Abstract
Making chILD diagnoses on CT is poorly reproducible, even amongst sub-specialists. CT might best improve diagnostic confidence in a multidisciplinary team setting when augmented with clinical, functional and haematological results. http://bit.ly/327jRCw
To the Editor:
Interstitial lung diseases (ILDs) that present in childhood (chILD) are seen far less frequently than ILDs presenting in adults which themselves constitute rare disorders [1]. Histopathological [2, 3] and imaging [4] characterisation of chILD disease subtypes therefore lags behind adult ILDs. The field has also been constrained by comparisons with disease morphology in adults, despite the developmental differences in terms of growth and healing in the paediatric lung, which may alter disease patterns and distributions. The American Thoracic Society [5] and European [1] chILD management guidelines both specify a pivotal role for computed tomography (CT) imaging in the work-up of chILD patients to: 1) determine whether a chILD is present or not; and 2) where possible, to make a specific diagnosis of the underlying cause. For the second aim to be achieved, diagnostic reviews need to be reproducible between experts.
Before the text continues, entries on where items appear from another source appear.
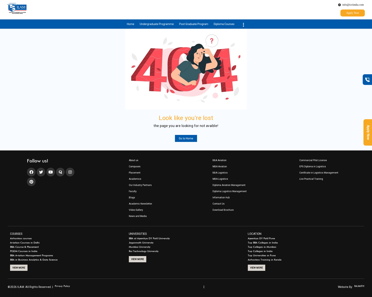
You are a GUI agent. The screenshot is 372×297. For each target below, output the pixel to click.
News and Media (138, 216)
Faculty (133, 191)
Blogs (132, 197)
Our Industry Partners (140, 185)
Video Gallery (136, 210)
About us (133, 160)
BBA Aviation (219, 160)
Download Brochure (223, 210)
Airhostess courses (21, 238)
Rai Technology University (143, 251)
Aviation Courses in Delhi (25, 242)
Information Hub (221, 197)
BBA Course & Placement (24, 247)
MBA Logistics (220, 179)
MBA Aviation (220, 166)
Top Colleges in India (260, 251)
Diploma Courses (224, 24)
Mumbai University (139, 247)
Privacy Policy (62, 286)
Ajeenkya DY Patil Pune (261, 238)
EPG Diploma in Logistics (312, 166)
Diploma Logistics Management (230, 191)
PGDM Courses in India (23, 251)
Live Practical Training (311, 179)
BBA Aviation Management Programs (31, 255)
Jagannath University (141, 242)
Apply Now (352, 12)
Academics (135, 179)
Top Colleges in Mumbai (262, 247)
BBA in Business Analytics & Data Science (34, 259)
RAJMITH (359, 286)
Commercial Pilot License (313, 160)
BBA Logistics (220, 173)
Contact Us (219, 204)
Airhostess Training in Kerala (265, 259)
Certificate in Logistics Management (318, 173)
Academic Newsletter (140, 204)
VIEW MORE (18, 267)
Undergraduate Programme (157, 24)
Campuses (134, 166)
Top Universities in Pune (262, 255)
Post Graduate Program (193, 24)
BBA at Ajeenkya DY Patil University (149, 238)
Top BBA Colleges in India (263, 242)
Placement (134, 173)
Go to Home (186, 138)
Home (130, 24)
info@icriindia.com (353, 4)
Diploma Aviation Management (229, 185)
Our study uniquely examined agreement between observers of varying experience in the CT evaluation of chILD to inform whether the current status of CT imaging and knowledge can be diagnostic of specific chILDs. We hypothesised that observer agreement for chILD groups and diagnoses would be limited. The study was not designed to relate CT agreement to final diagnosis. As a secondary analysis, we examined how CT interpretation differed between observers in children under and over 2 years of age.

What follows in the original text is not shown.